In sella è il motore a impressionare subito molto positivamente: il bicilindrico si avvia senza sussulti e vibra pochissimo fino al limitatore (che interviene ad 11.000 giri indicati), ma soprattutto spinge con progressività e vigore fin dai 2.000. La curva di coppia, praticamente piatta, conferisce al 650 coreano un grado di flessibilità sorprendente per un V-Twin di queste dimensioni. Se ci si vuole godere al massimo la guida, è comunque meglio far girare il propulsore tra i 5.000 e gli 8.500.
Nel mio lungo giro quotidiano, mi è capitato di trovarmi nel centro di Sidney all’ora di punta: in quel caso ho avuto modo di apprezzare lo sterzo leggero che assicura un buon senso di controllo, e la risposta pronta (e senza strappi) del motore anche ai bassissimi regimi.
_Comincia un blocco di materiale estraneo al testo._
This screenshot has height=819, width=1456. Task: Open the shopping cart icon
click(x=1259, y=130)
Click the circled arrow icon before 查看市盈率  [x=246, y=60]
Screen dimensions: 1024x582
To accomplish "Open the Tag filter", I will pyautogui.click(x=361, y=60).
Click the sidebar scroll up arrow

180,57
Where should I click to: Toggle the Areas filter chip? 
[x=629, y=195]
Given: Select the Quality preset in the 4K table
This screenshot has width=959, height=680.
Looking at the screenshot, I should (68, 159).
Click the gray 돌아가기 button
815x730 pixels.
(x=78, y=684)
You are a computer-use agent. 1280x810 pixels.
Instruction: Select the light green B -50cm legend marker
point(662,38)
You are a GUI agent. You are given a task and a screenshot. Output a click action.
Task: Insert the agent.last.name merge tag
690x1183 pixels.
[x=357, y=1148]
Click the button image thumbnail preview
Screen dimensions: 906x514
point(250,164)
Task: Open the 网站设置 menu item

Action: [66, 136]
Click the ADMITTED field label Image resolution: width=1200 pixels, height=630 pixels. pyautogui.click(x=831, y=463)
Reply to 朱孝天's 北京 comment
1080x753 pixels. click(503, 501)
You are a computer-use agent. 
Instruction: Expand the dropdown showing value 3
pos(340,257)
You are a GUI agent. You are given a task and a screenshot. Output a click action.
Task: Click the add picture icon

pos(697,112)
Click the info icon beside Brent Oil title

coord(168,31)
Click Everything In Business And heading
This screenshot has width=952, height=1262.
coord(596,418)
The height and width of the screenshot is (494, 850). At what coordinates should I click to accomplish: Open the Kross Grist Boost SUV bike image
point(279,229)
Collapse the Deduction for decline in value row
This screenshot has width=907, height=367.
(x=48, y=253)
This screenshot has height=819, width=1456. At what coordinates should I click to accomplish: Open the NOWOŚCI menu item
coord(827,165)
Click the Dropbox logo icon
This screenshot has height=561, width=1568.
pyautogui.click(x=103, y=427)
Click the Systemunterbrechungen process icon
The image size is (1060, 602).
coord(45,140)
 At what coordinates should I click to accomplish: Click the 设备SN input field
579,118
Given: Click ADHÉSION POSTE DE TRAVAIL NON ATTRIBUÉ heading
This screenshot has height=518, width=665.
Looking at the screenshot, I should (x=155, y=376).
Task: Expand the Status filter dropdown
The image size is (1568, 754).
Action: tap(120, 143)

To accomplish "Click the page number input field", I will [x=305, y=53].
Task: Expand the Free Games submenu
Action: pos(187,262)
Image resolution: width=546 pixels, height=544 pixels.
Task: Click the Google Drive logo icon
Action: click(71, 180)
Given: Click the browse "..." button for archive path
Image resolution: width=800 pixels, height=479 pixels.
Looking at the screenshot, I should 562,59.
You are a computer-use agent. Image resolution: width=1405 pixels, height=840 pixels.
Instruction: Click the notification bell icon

Esente da difetti la trasmissione, col cambio preciso e morbido: anche il folle si trova facilmente.
Buona la risposta della forcella: completamente regolabile, ha molle forse un po’ troppo cedevoli, ma l’affondamento in frenata alla fine non è eccessivo fino ai 130 km/h. Anche la fatidica buca in mezzo alla curva è un ostacolo che non fa troppa paura: la Comet non monta un ammortizzatore di sterzo, ma non se ne sente il bisogno. Meno soddisfacente l'azione del mono posteriore, che pare un po' sfrenato, e ha un'escursione insufficiente.
Anche i freni non ci sono parsi sempre all'altezza, nemmeno quelli dell'esemplare modificato da Atkinson (che gli ha montato pastiglie EBC), e nelle staccate violente diventa necessario aiutarsi col freno posteriore. La situazone si aggrava in condizioni di bagnato, dove le pinze mordono ancora meno. Ma sembra che Hyosung si stia già muovendo per risolvere questi problemi (equipaggiando la Comet con nuove pinze, magari Nissin o Brembo e con un nuovo monoammortizzatore): del resto -lo abbiamo visto- questa è gente che impara in fretta!



Motore: due cilindri a V, raffreddato a liquido, otto valvole, quattro tempi, cilindrata 647 cc, alesaggio èper corsa 81,5 x 62 mm. Potenza 79 CV/9.000 giri al minuto, coppia massima 68,1 Nm/7.200 giri al minuto. Alimentazione: due carburatori Mikuni da 39 mm. Accensione elettronica CDI.

Trasmissione: sei rapporti, frizione multidisco in bagno d'olio.

Ciclistica: telaio a traliccio in acciaio. Forcella a steli rovesciati da 41 mm comploetamente regolabile, escursione 120 mm. Forcellone scatolato in acciaio con monoammortizzatore regolabile nel precarico e leveraggi progressivi, escursione 120 mm. Angolo del cannotto di sterzo: 25°. Freni:due dischi anteriori in acciaio da 300 mm, disco singolo posteriore da 260 mm, pinze a due pistoncini. Cerchi da 17 pollici, pneumatici 120/60 e 160/60.

Dimensioni: serbatoio da 17 litri, altezza sella 780 mm, peso 180 kg, interasse 1.435 mm.